Reputation: 1032
I'm using HtmlUnit to scrape data and I'm getting used to the syntax of XPath. However I've run into a problem.
I have an element that I need to pull that varies between pages, sometimes it is a "span" element and sometimes it is an "a" element (a link). The reason being simply sometimes the item I am scraping has a link and sometimes it is just plain text (to state the obvious). What is the same however is an attribute called "data-reactid", which always has a set value of, let's just say 99. I've been reading and messing around, and have been trying things like this:
HtmlElement element = (HtmlElement) myPage.getFirstByXPath("//@data-reactid='99'");
System.out.println(element.getTextContent());
I am getting the following error:
java.lang.ClassCastException: java.lang.Boolean cannot be cast to com.gargoylesoftware.htmlunit.html.HtmlElement
Why getFirstByXPath() is returning a boolean is beyond me.

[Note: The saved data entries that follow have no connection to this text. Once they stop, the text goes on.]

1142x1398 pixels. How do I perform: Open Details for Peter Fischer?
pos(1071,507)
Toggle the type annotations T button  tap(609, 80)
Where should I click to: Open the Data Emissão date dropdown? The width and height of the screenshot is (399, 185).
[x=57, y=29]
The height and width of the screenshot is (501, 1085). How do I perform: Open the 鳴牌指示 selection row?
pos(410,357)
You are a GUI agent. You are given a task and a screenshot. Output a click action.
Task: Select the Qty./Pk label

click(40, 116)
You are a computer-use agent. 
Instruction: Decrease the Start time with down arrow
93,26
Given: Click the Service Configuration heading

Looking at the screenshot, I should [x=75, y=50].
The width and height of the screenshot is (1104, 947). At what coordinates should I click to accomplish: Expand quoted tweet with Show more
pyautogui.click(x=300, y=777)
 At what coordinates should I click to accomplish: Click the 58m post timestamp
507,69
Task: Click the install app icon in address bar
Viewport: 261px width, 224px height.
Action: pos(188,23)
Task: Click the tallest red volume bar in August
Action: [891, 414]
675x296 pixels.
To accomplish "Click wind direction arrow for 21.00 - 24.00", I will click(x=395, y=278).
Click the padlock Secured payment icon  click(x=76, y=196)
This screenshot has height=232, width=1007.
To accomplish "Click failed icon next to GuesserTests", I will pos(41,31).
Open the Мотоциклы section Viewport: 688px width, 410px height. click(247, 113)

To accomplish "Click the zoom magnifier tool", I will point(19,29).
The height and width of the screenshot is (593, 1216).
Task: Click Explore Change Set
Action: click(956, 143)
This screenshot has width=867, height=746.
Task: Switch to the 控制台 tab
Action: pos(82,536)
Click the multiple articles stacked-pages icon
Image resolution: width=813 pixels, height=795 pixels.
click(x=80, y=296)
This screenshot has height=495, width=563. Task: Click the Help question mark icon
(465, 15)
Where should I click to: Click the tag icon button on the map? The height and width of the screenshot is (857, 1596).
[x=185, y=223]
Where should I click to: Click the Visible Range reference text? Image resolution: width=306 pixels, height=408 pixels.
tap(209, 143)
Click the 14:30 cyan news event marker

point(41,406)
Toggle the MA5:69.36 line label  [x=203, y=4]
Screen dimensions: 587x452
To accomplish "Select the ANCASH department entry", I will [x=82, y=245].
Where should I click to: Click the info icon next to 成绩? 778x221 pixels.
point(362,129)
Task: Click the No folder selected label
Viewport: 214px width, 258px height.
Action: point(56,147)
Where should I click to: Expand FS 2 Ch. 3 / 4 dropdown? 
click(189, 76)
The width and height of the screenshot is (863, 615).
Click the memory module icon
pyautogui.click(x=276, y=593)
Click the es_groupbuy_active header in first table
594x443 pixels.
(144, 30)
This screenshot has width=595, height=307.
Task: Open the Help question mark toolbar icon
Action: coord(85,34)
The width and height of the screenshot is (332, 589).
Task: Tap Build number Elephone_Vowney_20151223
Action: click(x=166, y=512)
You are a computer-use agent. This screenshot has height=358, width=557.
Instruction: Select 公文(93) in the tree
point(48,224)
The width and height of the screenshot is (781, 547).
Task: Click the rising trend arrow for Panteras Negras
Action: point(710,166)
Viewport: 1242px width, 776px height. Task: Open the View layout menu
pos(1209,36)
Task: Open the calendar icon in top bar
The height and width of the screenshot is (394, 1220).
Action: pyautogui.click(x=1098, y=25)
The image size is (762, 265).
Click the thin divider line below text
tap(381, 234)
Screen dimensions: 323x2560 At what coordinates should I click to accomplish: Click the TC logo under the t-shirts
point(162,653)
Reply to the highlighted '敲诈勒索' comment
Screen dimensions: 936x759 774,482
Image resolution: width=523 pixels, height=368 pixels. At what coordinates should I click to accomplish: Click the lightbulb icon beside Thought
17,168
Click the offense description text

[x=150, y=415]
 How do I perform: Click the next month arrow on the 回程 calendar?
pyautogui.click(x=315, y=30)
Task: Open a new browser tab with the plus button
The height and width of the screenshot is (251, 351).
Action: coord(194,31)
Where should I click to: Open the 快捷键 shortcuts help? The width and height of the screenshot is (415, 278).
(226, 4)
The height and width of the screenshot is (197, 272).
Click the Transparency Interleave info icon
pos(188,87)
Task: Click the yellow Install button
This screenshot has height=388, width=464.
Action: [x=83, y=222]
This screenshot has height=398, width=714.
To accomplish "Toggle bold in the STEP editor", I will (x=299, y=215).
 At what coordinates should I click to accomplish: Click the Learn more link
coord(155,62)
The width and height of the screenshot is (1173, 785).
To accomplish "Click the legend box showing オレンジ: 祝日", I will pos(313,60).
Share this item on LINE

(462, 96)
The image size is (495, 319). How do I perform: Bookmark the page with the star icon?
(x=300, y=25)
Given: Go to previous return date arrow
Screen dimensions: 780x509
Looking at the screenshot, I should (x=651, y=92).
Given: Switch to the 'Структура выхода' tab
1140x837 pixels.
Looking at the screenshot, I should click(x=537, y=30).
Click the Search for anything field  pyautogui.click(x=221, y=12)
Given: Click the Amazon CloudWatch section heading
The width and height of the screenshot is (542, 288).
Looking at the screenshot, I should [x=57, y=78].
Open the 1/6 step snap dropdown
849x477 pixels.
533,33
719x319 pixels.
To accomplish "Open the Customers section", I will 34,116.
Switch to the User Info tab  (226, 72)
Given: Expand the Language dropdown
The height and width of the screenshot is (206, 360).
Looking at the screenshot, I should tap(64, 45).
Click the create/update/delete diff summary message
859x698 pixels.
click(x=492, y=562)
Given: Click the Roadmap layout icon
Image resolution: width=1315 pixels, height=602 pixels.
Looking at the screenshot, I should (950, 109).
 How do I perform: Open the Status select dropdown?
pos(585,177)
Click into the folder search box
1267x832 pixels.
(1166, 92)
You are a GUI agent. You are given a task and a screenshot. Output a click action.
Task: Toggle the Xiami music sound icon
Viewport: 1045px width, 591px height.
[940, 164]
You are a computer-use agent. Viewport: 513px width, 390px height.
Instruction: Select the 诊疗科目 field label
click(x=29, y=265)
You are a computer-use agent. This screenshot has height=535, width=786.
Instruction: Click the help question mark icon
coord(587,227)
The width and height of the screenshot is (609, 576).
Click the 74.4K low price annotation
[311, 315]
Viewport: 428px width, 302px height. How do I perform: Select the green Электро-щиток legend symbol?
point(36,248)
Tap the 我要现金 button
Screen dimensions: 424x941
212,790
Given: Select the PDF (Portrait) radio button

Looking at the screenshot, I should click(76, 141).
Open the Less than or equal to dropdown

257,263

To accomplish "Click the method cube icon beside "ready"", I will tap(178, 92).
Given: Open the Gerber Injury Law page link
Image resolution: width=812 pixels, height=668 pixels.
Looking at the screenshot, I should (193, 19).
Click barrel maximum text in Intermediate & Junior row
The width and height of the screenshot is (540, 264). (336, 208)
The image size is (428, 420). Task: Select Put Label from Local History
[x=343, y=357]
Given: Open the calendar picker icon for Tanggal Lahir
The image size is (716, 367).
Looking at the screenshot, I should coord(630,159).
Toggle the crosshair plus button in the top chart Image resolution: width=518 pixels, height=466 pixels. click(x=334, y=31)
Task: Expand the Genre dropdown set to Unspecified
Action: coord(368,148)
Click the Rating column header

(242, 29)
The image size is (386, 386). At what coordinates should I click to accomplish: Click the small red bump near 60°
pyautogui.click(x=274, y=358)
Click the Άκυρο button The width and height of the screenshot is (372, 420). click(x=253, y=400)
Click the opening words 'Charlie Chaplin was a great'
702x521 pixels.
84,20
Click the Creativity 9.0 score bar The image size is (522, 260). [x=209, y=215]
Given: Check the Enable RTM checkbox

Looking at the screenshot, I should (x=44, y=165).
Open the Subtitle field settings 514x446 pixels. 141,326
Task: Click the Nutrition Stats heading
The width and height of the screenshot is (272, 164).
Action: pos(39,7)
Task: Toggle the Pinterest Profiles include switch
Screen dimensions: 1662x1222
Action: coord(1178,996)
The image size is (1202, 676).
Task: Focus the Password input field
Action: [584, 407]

So my question is, how can I access an element by a specified attribute and value, when I do not know what type the element will be?
Thanks!
Upvotes: 0
Views: 534
Reputation: 928
It's giving you a boolean because your XPath is asking for a boolean. Your XPath,
//@data-reactid='99'
is asking the question "does there exist a data-reactid attribute anywhere in my document with a value of 99?"
What you want is a predicate -- that is, "select elements where this logical condition is true". For all elements (we'll use a *
wildcard since we don't know the name) that have a @data-reactid of 99:
//*[@data-reactid = '99']
Upvotes: 1